Assignment
Reproduce all of the entries below exactly, without images.

Dataset entries:

***

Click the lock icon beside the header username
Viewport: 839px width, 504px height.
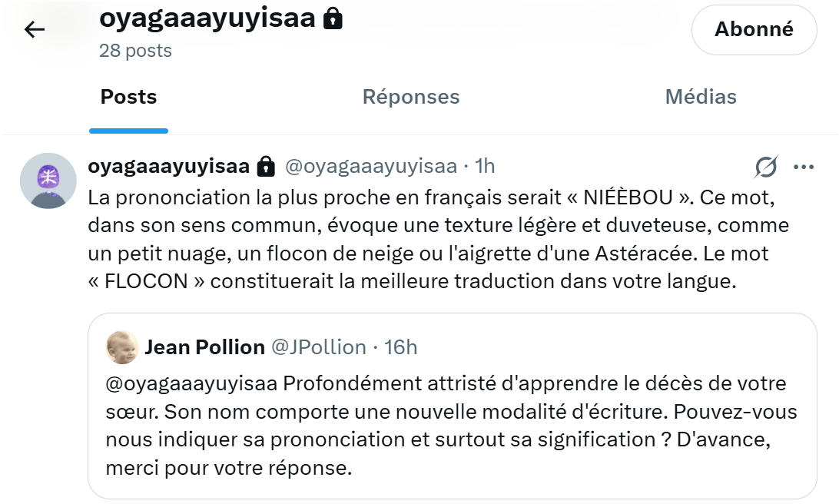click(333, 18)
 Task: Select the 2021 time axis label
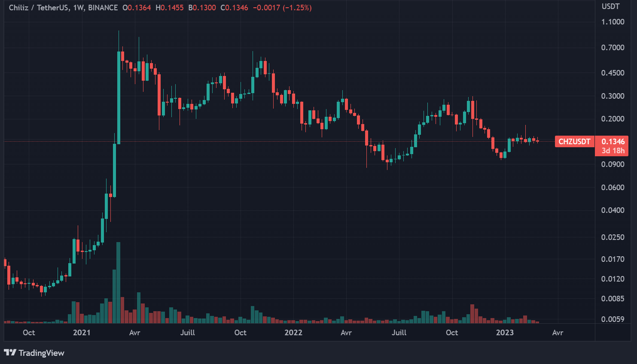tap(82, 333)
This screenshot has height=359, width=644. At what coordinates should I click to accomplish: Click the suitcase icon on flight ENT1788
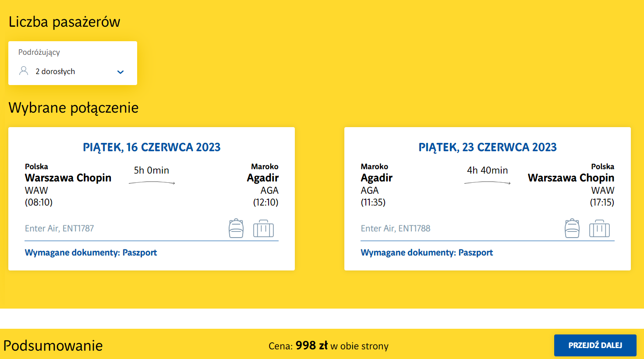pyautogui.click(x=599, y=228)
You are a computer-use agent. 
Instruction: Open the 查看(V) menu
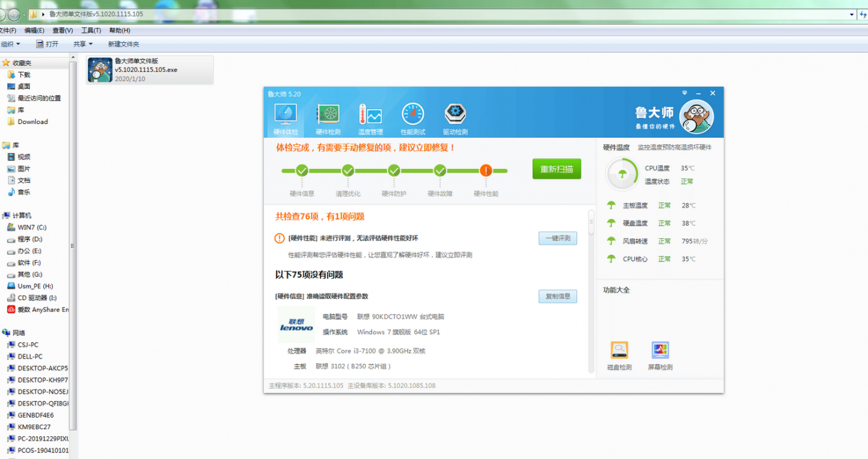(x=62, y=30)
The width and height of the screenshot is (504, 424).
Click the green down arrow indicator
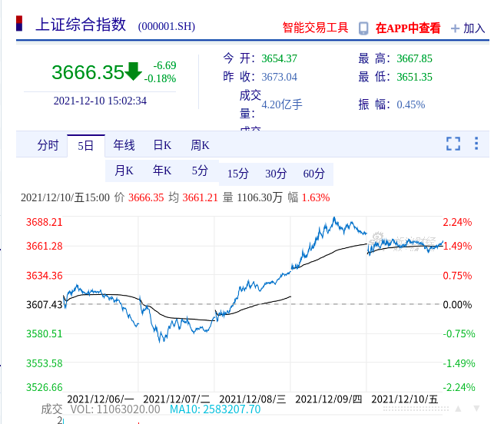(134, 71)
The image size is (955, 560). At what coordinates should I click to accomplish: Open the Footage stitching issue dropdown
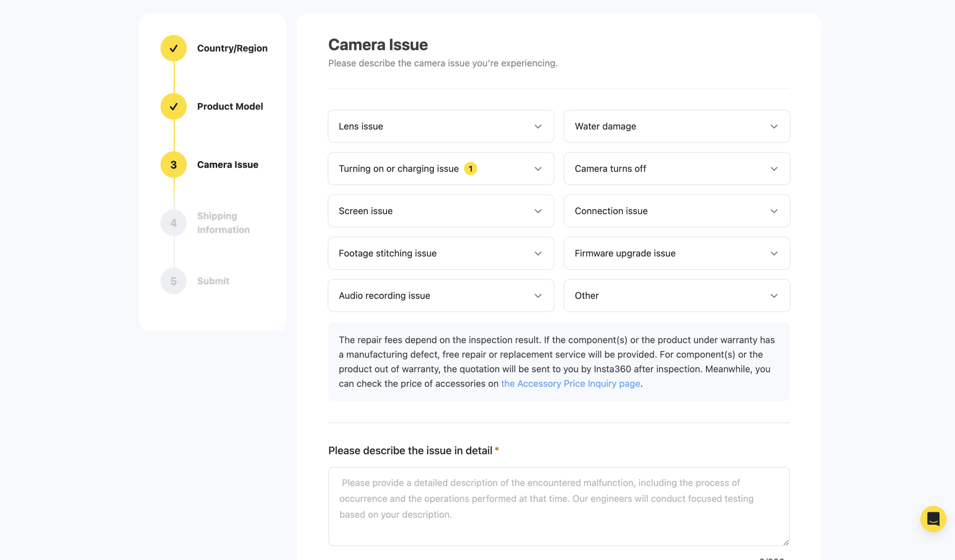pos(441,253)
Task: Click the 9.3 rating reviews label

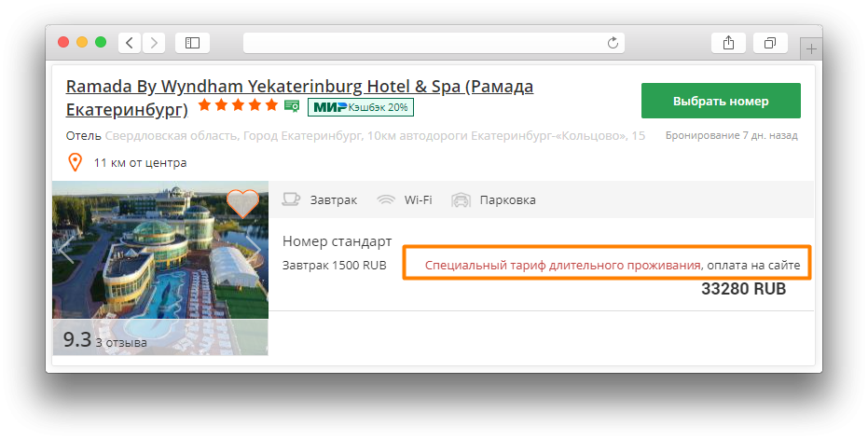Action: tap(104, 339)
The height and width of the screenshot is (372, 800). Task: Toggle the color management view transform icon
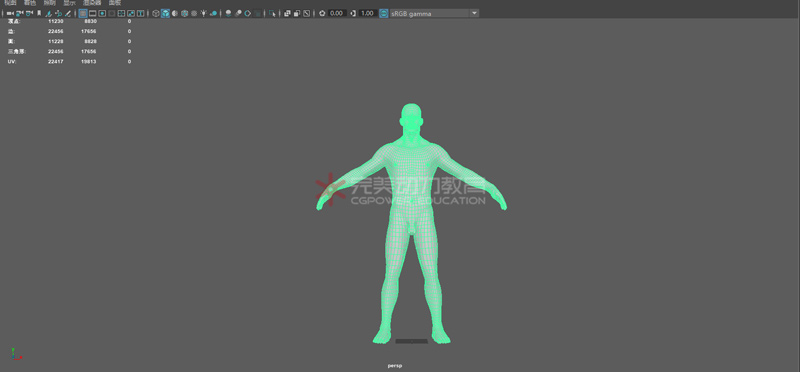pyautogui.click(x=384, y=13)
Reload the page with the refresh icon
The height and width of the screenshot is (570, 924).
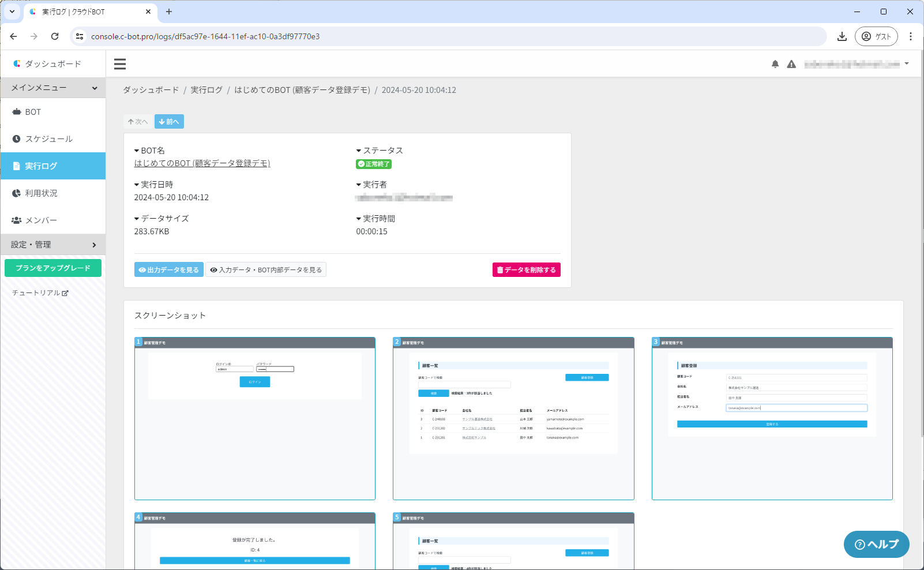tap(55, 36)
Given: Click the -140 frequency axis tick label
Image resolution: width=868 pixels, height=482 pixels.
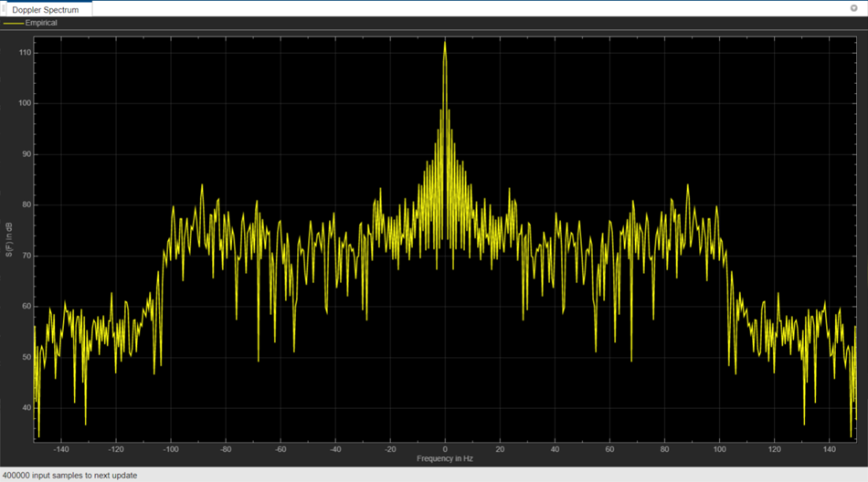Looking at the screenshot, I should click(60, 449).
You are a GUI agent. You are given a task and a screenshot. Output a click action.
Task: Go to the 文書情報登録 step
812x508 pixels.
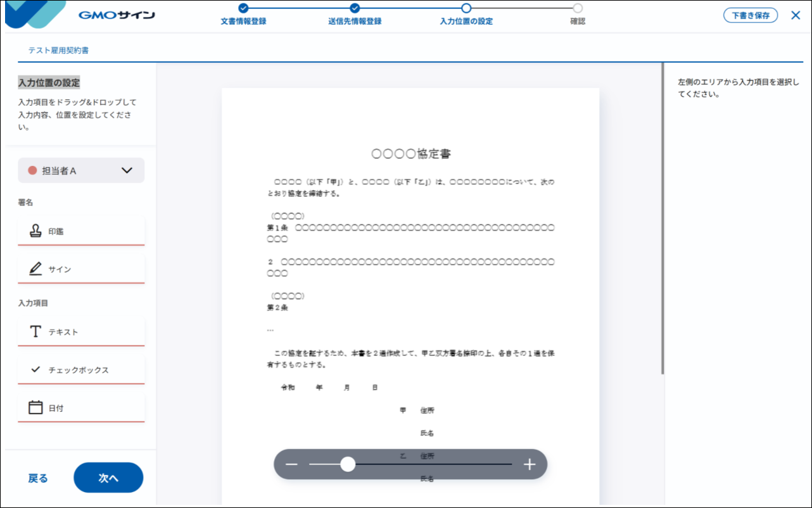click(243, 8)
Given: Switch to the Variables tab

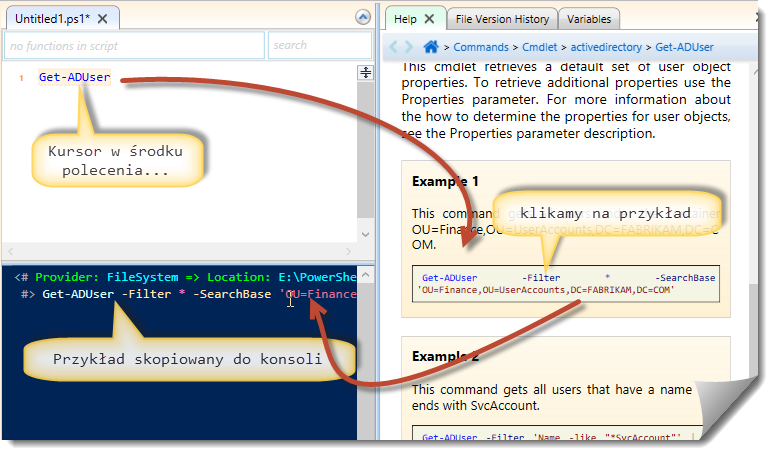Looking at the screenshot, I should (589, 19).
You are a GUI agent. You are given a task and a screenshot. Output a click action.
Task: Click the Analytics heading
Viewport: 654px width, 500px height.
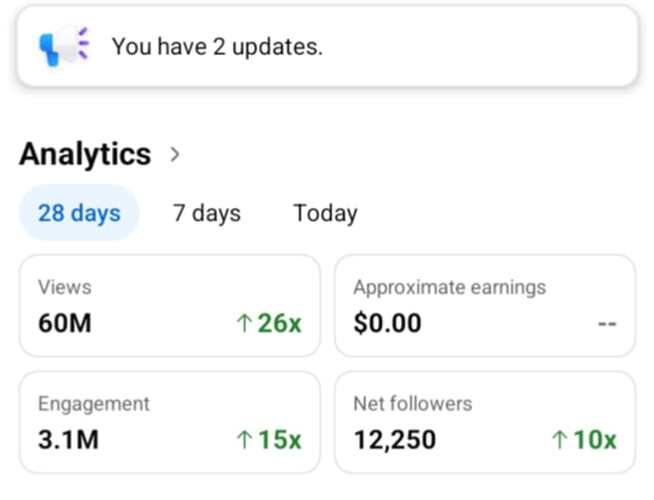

***

Task response
Click the lock icon beside the header username
Viewport: 839px width, 504px height.
click(333, 18)
 Task: Select the 2021 time axis label
tap(82, 333)
This screenshot has height=359, width=644. At what coordinates should I click to accomplish: Click the suitcase icon on flight ENT1788
pyautogui.click(x=599, y=228)
You are a computer-use agent. 
Instruction: Open the 查看(V) menu
(x=62, y=30)
The width and height of the screenshot is (504, 424).
Click the green down arrow indicator
(134, 71)
The image size is (955, 560). At what coordinates should I click to accomplish: Open the Footage stitching issue dropdown
pos(441,253)
Task: Click the 9.3 rating reviews label

Action: tap(104, 339)
The height and width of the screenshot is (372, 800). Task: Toggle the color management view transform icon
pyautogui.click(x=384, y=13)
Reload the page with the refresh icon
The height and width of the screenshot is (570, 924).
tap(55, 36)
Given: Click the -140 frequency axis tick label
Image resolution: width=868 pixels, height=482 pixels.
Looking at the screenshot, I should click(60, 449).
You are a GUI agent. You are given a task and a screenshot. Output a click action.
Task: Go to the 文書情報登録 step
812x508 pixels.
click(243, 8)
Given: Switch to the Variables tab

Looking at the screenshot, I should (589, 19).
You are a GUI agent. You are given a task and a screenshot. Output a click action.
Task: Click the Analytics heading
Viewport: 654px width, 500px height.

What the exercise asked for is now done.